Diskussionen gibt es nun bei uns wegen der sogenannten Nordkreuz-Liste mit 25.000 Namen. In Hamburg wurde mittlerweile eine Telefonnummer vom LKA eingerichtet, an die sich die betroffenen Menschen wenden können. In Mecklenburg-Vorpommern werden Betroffene derzeit angeschrieben. Der Grund scheint das hier mittlerweile entstandene öffentliche Interesse zu sein. Unser Landeskriminalamt möchte bisher keine Auskunft geben. Für mich gibt es durchaus berechtigte Einwände gegen automatisierte Veröffentlichungen oder die Bereitstellung derartiger Daten auf Anfrage; denn - das haben auch andere schon gesagt - so schüren wir Angst, wir verunsichern gegebenenfalls politisch Aktive und ihre Familien und machen uns so mit den Urhebern dieser Liste gemein. Wir machen praktisch ihre Arbeit, und genau das sollte nicht der Effekt sein.

Schlimmstenfalls holen sich Menschen nun die Informationen ab, dass sie auf einer bei Razzien gefundenen Liste standen, und leben fortan in einer unbestimmten Angst, ohne weitere Angebote der Unterstützung in Anspruch zu nehmen. Wir lassen Menschen dann mit dem Gefühl zurück, dass sie in Gefahr schweben und ihnen nicht geholfen wird.

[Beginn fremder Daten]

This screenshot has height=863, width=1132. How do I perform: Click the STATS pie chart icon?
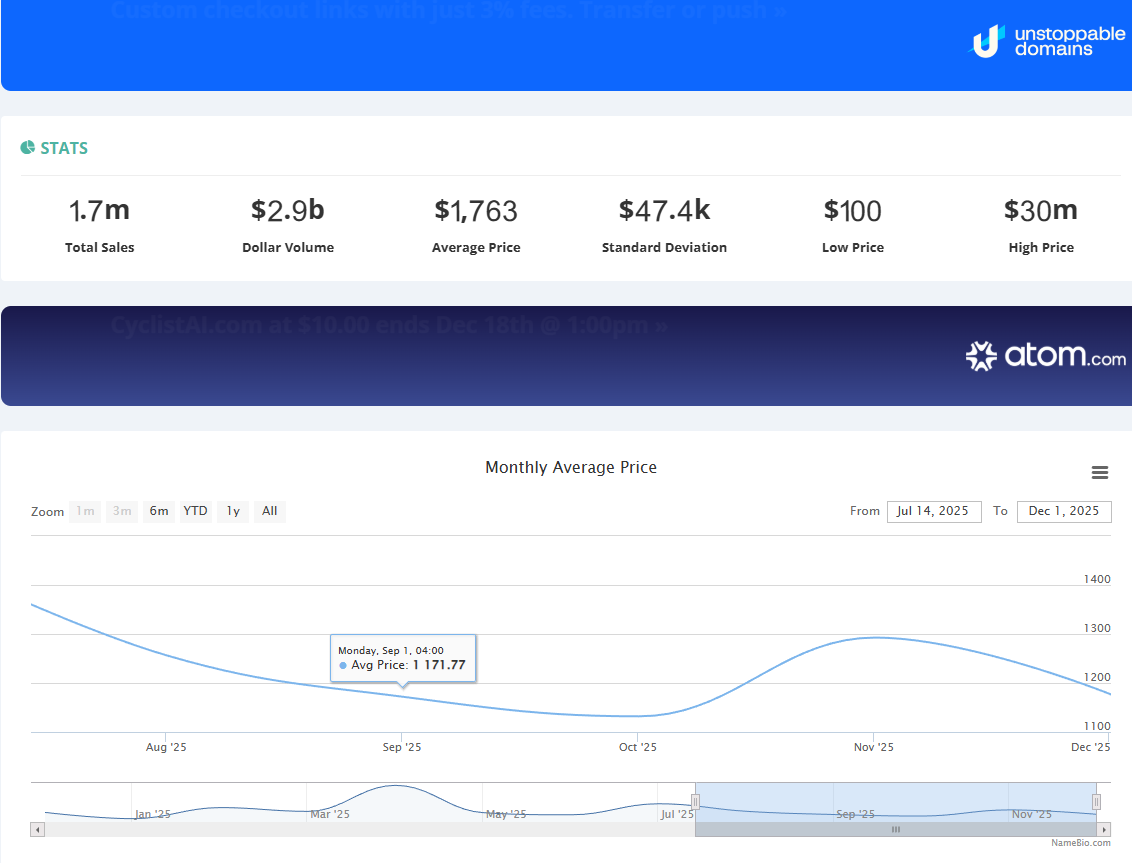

Die in rechtsextremen Zirkeln kursierenden Listen unterscheiden sich stark in ihrer Genauigkeit und in ihrem Umfang. Die Liste von der Gruppe Nordkreuz hat, wie gesagt, 25.000 Namen erfasst. Sie verunsichert uns als Privatpersonen oder auch als in der Öffentlichkeit stehende Menschen so stark, weil wir nicht wissen, wer sich diese Daten zu eigen macht, sich zu eigen gemacht hat und sie vor allem auch als eine Art Handlungsaufruf versteht.

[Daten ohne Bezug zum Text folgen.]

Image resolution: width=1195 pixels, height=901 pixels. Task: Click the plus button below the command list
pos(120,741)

Konkret möchte ich nun zu den Anträgen drei Punkte anführen: Erstens. Ich finde es schwierig, wenn die drastischen Begriffe, die in den Medien kursieren, so in politische Anträge übernommen werden. Manchmal lesen wir in den Zeitungen von Feindeslisten, manchmal sogar von Todeslisten,

meist hantieren unsere Zeitungen mit diesen Begriffen in Gänsefüßchen. Diese Begriffe so in die parlamentarische Diskussion zu übernehmen, festigt sie und verleiht ihnen einen scheinbaren Wahrheitsgehalt. Das ist etwas, was eigentlich niemand will.

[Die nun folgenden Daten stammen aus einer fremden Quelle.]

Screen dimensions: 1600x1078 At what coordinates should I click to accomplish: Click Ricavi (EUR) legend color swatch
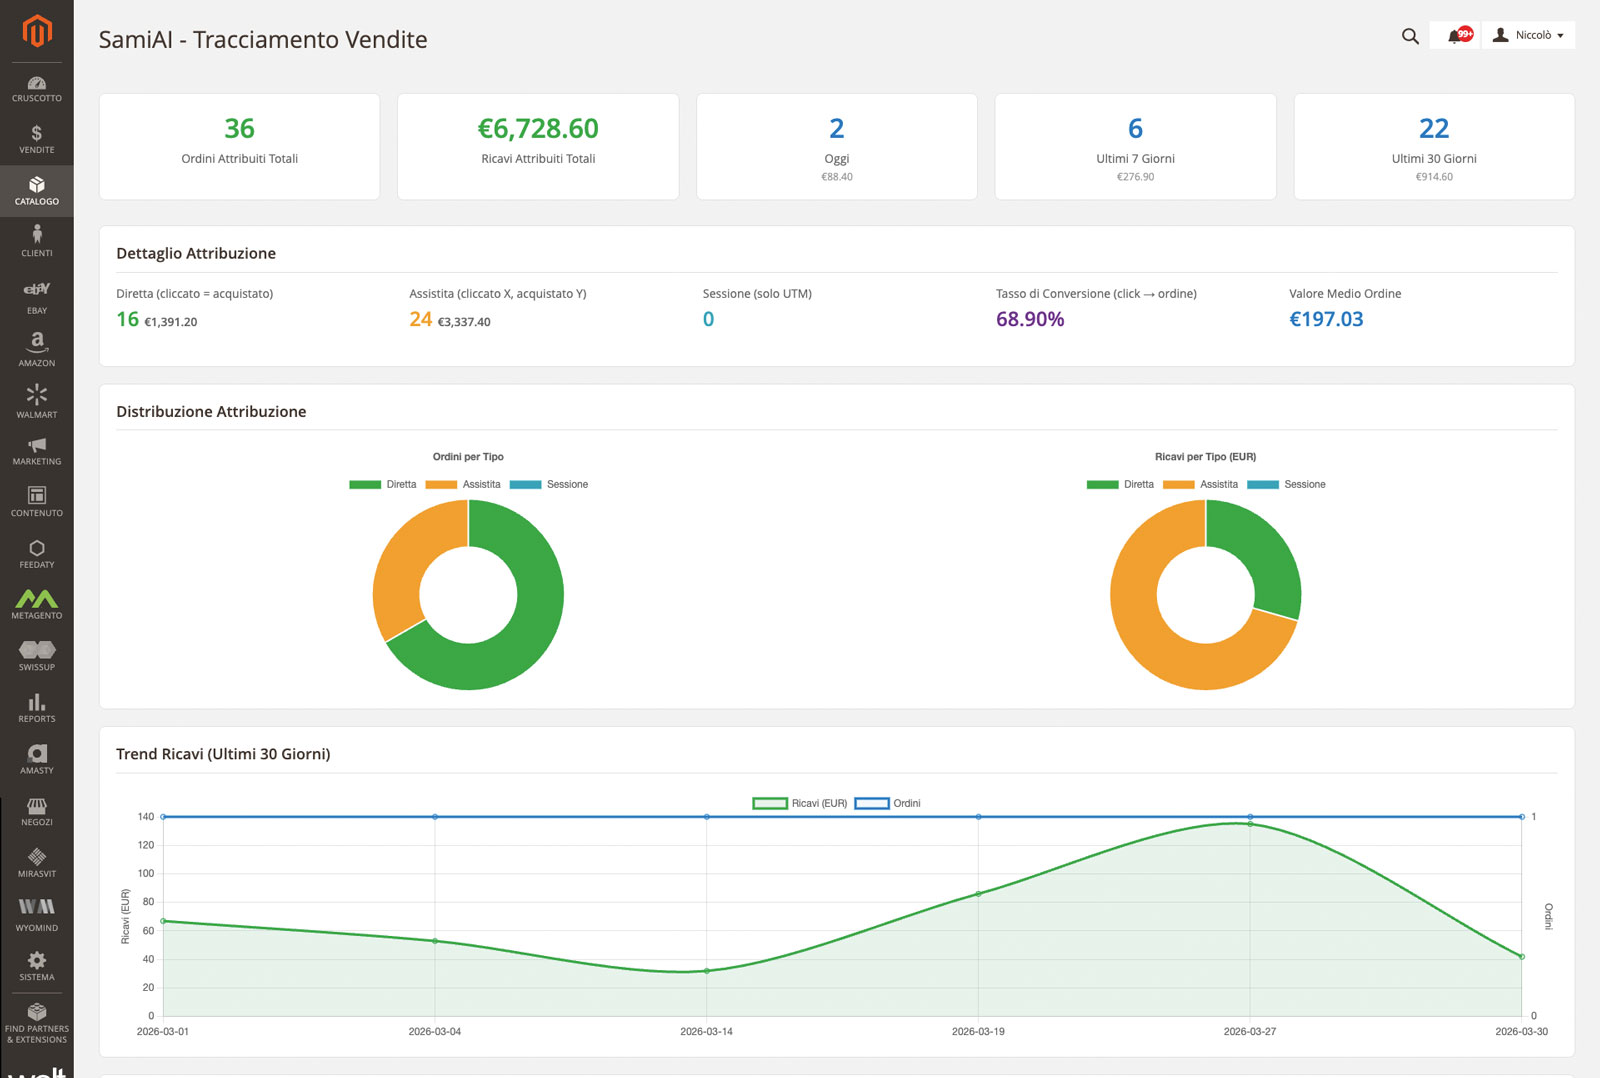tap(770, 803)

Zweitens. Es ist ein groß angelegtes Vorhaben, Information und Beratung für von Rechtsextremen bedrohte Menschen neu zu organisieren. Für mich steht außer Frage, dass die konkrete Gefährdungseinschätzung bei den Sicherheitsbehörden bleiben muss. Tatsächlich frage ich mich aber, ob es wirklich sinnvoll wäre, eine Anlaufstelle beim Innenministerium einzurichten. Ich könnte mir vorstellen, dass gerade Personen, die sich politisch eher weiter links von der Mitte bewegen, Hemmungen haben, sich an ein Ministerium zu wenden. Wir glauben, dass stattdessen Beratungsstellen wie Zebra e.V., die auch psychosoziale Beratung leisten und weitere Unterstützung vermitteln können, bei Bedarf besser als bisher gefördert werden sollten, dass das Ganze also nicht beim Innenministerium angesiedelt wird.

Drittens. Für uns bleibt der Konflikt bestehen, ob es nun wirklich der richtige Weg ist, Einzelpersonen, die tatsächlich nur auf einer Liste stehen, weil sie bei einem linken Versandhandel bestellt haben, mit einer abstrakten Gefahr zu behelligen. Dass Personen, wenn sie konkret in Gefahr sind, informiert werden müssen, ist vollkommen klar. Es geht also um den Zwiespalt zwischen angemessener Information und dem groß angelegten Verbreiten von Angst. Wir sollten in aller Ruhe im Ausschuss beraten, ob wir wirklich alle Personen anschreiben, ob wir wirklich alle informieren wollen oder ob es nicht besser ist, es alles so auf sich beruhen zu lassen und nur bei einer konkreten Gefährdung selber zu handeln. - Vielen Dank.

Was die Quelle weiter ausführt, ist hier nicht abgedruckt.